Description of the task → From the data below, copy each line that includes the word "agent".
◇ ◇ ◇ ◇ ◇ ◇ ◇
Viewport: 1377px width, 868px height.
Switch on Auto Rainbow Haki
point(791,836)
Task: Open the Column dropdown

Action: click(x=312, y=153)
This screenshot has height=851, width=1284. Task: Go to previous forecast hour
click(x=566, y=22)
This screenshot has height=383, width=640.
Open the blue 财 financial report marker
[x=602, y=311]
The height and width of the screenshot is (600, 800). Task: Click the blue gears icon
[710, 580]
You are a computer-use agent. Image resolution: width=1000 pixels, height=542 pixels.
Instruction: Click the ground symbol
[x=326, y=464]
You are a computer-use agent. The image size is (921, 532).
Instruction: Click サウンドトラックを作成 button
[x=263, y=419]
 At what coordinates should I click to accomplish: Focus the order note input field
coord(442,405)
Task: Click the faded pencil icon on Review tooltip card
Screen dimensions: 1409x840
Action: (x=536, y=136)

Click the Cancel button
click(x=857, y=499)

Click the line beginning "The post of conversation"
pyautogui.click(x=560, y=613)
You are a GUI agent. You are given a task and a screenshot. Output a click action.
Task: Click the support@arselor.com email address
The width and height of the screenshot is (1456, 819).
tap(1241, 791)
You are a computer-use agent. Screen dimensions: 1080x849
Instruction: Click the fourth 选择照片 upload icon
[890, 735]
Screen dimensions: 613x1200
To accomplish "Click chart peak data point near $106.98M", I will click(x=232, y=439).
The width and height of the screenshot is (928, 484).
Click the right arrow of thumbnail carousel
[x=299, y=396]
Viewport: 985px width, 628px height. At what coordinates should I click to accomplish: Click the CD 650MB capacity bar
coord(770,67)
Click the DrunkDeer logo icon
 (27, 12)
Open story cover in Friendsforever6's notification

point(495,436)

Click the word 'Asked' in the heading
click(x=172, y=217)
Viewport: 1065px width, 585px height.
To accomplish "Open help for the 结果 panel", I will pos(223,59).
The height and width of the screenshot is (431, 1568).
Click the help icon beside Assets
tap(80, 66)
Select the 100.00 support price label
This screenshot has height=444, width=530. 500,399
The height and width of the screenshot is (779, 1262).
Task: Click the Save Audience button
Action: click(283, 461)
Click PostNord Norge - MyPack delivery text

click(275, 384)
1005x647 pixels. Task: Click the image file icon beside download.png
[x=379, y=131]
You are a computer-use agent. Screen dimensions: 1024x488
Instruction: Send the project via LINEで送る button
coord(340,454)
◇ ◇ ◇ ◇ ◇ ◇ ◇
Task response →
You are a computer-use agent. Image resolution: width=1000 pixels, height=542 pixels.
You are a computer-use agent. The image size is (921, 532).
You are a GUI agent. You are given a task and a screenshot. Output a click action.
You are a computer-use agent. Screen dimensions: 1080x849
You are a computer-use agent. Screen dimensions: 1024x488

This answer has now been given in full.